Vita e Morte

Dear Readers,

This is my response to Bonus Wordle #2 by Mind Love Misery’s Menagerie. I went to a really dark place with this write. This is purely a fictional piece, I do not intend to offend anyone. This poem has some graphic themes, please look away if you are under aged.

Here are the words we were given (many words in different languages and a few english words that are not in standard dictionaries)

 

  1. Gnarler (via Yves) A little dog that by his barking alerts his people that there is a burglar inside the house.
  2. Chirping Merry (via Yves) Exhilarated with liquor.
  3. Jabber (via Yves) To talk thick and fast, sometimes to speak in a foreign tongue
  4. Gregorian Tree (via Yves) The gallows.
  5. Honey-peeler (via Yves) A person who manipulates through seduction. Honey-peel is the act of manipulation through seduction
  6. Lentamente (via Bastet) Italian for slowly.
  7. Muore (via Bastet) Italian for dies.
  8. Makisig (via Ladylee) Filipino for handsome.
  9. Malakas (via Ladylee) Filipino for powerful or strong.
  10.  Lazulitopian (via J Lapis) “One who resides in a mental world of blue perfection; flourishing at optimal emotional, spiritual rest when surrounded, submerged in blue—all shades, all day and indigo night.”
  11.  Moje Dziecko (via Pat) Polish for “My Baby”
  12. Nudnik (via Cressida) Yiddish for a pestering, nagging, or irritating person; a bore.

Few Italian words that are in the title of the poem and in the poem itself:

Morto – Dead

Vita e Morte – Life and death

(Hope those are right, I used google translate. Please excuse me if its not correct)

 

When was the last time I heard it

“Moje Dziecko,” whispered

A gentle caress of my soft forehead

My mother, a pale ghost in a tattered nightgown

She tried so hard, but a frail body deceived her

Yellow hair falling out in clumps

Hollow eyes blinking back tears

My Nudnik of a “father” was of no help

Blamed her for her illness, blamed me for existing.

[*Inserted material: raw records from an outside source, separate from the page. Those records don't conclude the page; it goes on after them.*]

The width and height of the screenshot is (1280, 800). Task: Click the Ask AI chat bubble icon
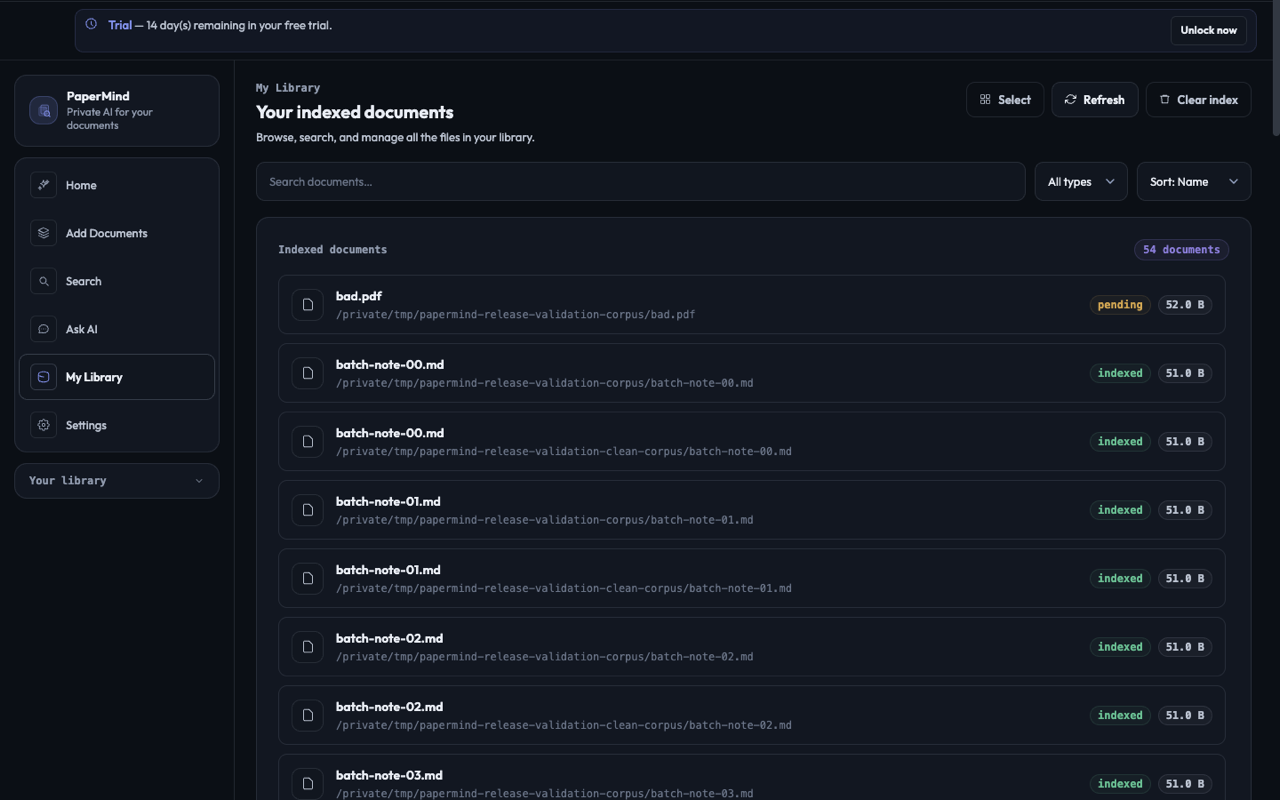click(x=43, y=329)
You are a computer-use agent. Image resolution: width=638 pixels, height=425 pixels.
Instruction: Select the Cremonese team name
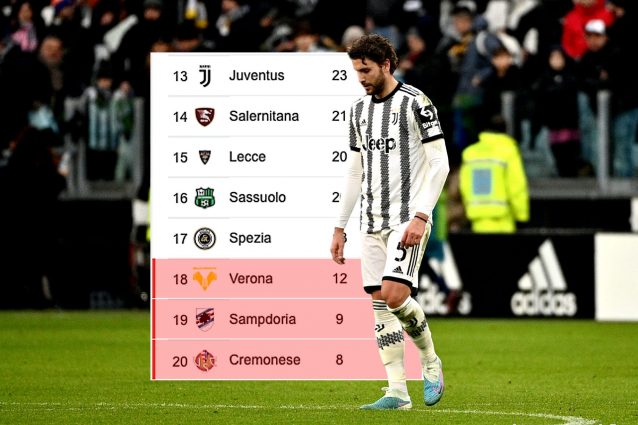tap(264, 360)
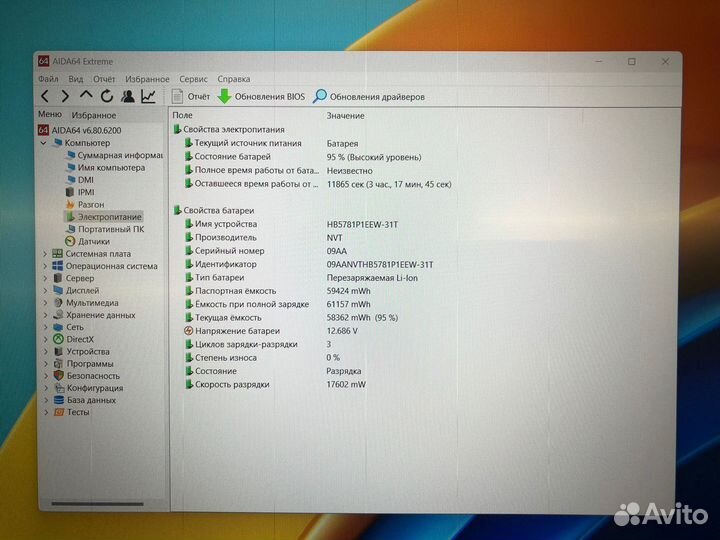Expand the Системная плата tree node
The width and height of the screenshot is (720, 540).
[x=45, y=254]
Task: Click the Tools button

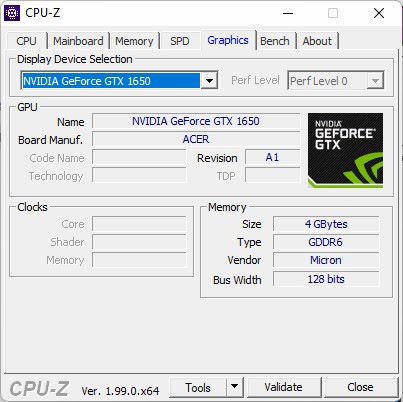Action: (198, 387)
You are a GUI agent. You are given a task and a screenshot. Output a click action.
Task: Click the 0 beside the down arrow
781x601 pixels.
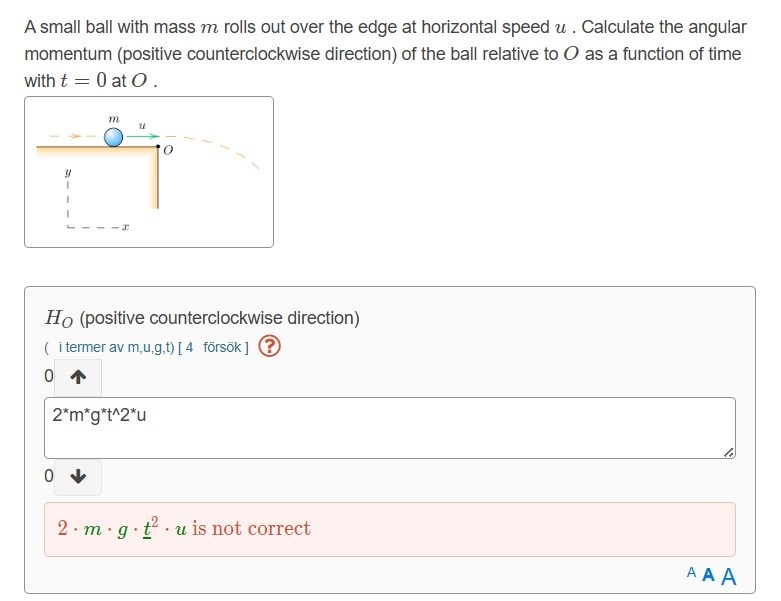pyautogui.click(x=49, y=476)
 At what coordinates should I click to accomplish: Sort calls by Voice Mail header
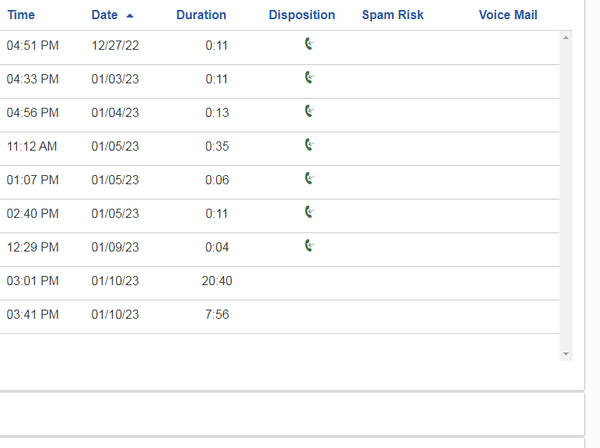508,15
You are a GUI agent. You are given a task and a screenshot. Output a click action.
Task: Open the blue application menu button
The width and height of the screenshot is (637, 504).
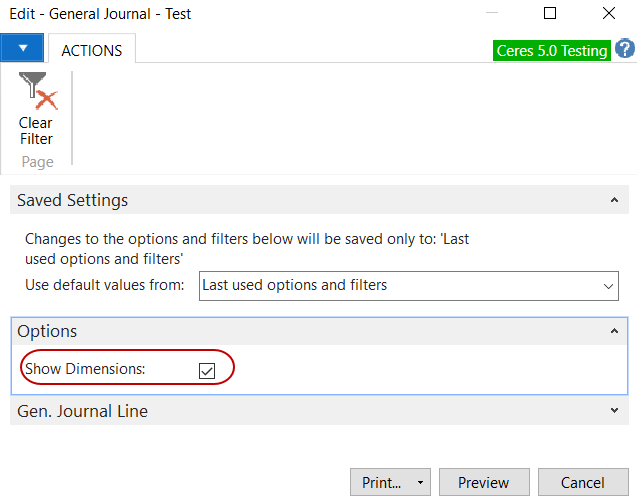tap(22, 48)
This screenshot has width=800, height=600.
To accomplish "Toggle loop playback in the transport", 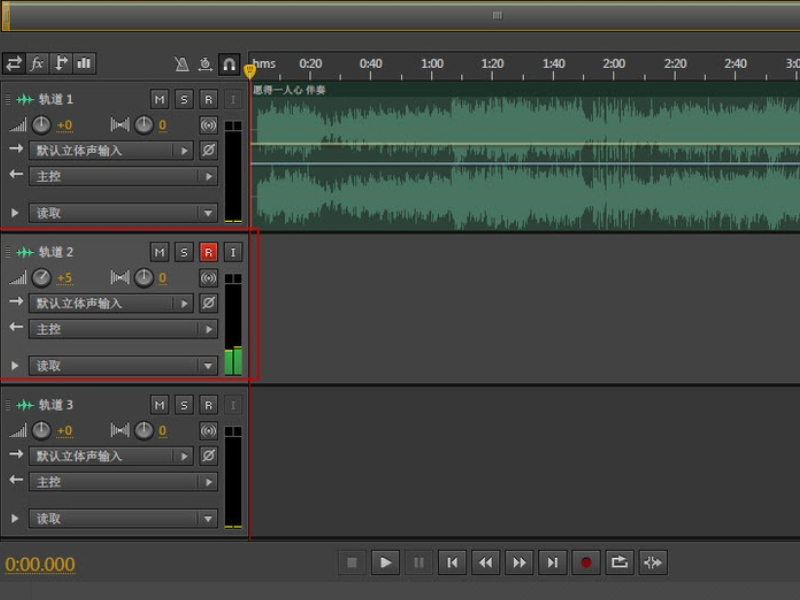I will pos(619,563).

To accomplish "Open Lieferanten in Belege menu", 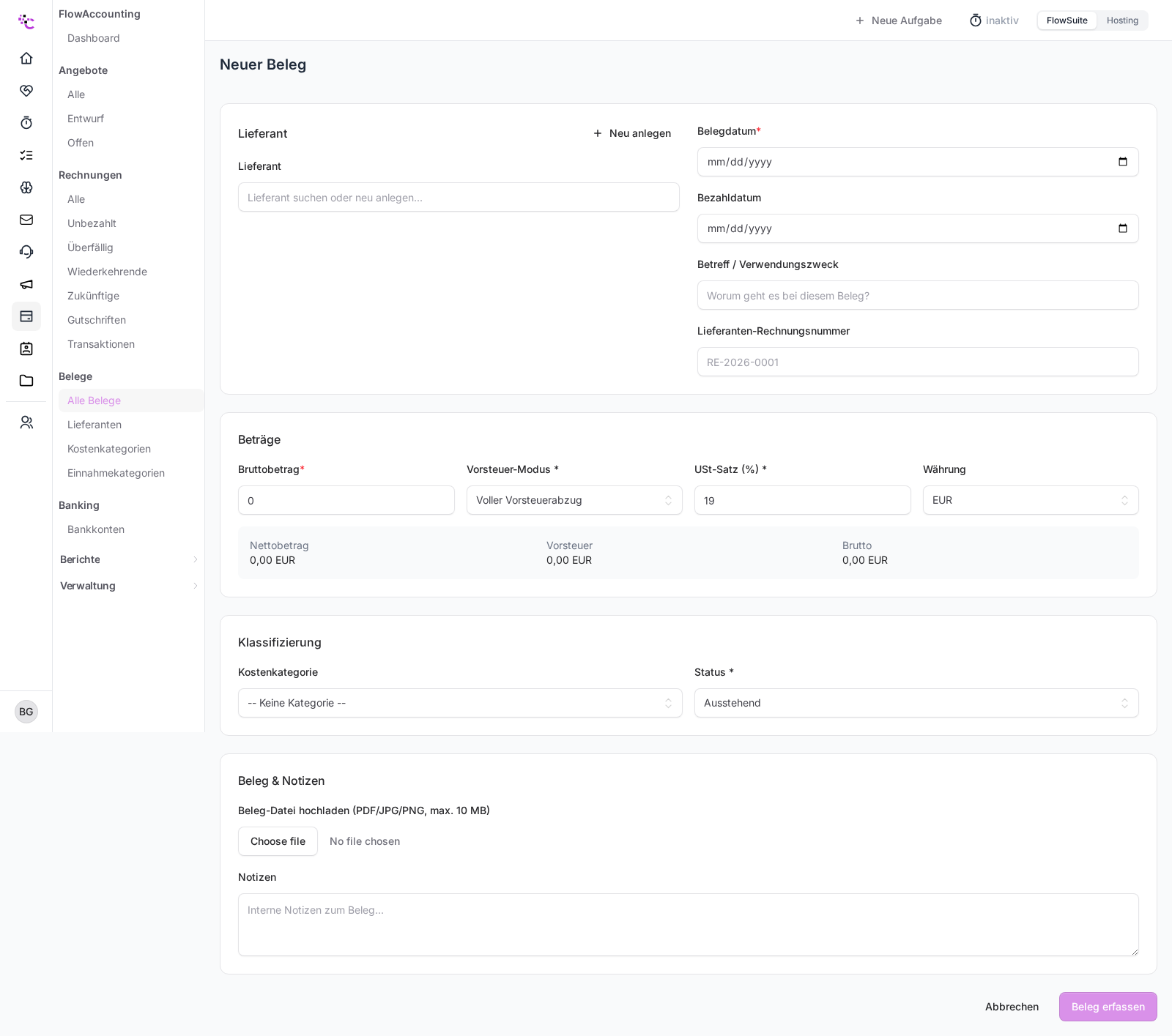I will tap(94, 425).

I close my eyes to make memories disappear

Poverty and hunger led my way after “father” left

I cringe at the mirror at my lack of dress for the night

Blue bustier, blue fish nets, blue eyes.. not much else

The customer is some sort of Lazulitopian freak show

Money means commands and instructions to follow.

They’re all different, but pretty much the same

Some just want to get in and out, so to speak

Guilty and squeamish, they can’t look at my face

Jabber endlessly about their hopeless lives (or wives)

Need to be chirping merry to get a decent rise.

So many sadists, I try to steer clear of those

Cigarette butts, handcuffs and things I  hate to think of

They call me a honey-peeler,try to slap me around

The buzz of my taser usually calms them down

My Filipino colleague calls me Malakas

But there’s no other way to live this life.

Once, just once, there was a man

Makisig and intent, he would come by over and over

I told him to stop, showed him my scars to scare him

But he was unrelenting, his touch sent me spinning:

He used the word love.

The promises he made, I started to believe them

With time, I told him that my battered heart was his, forever.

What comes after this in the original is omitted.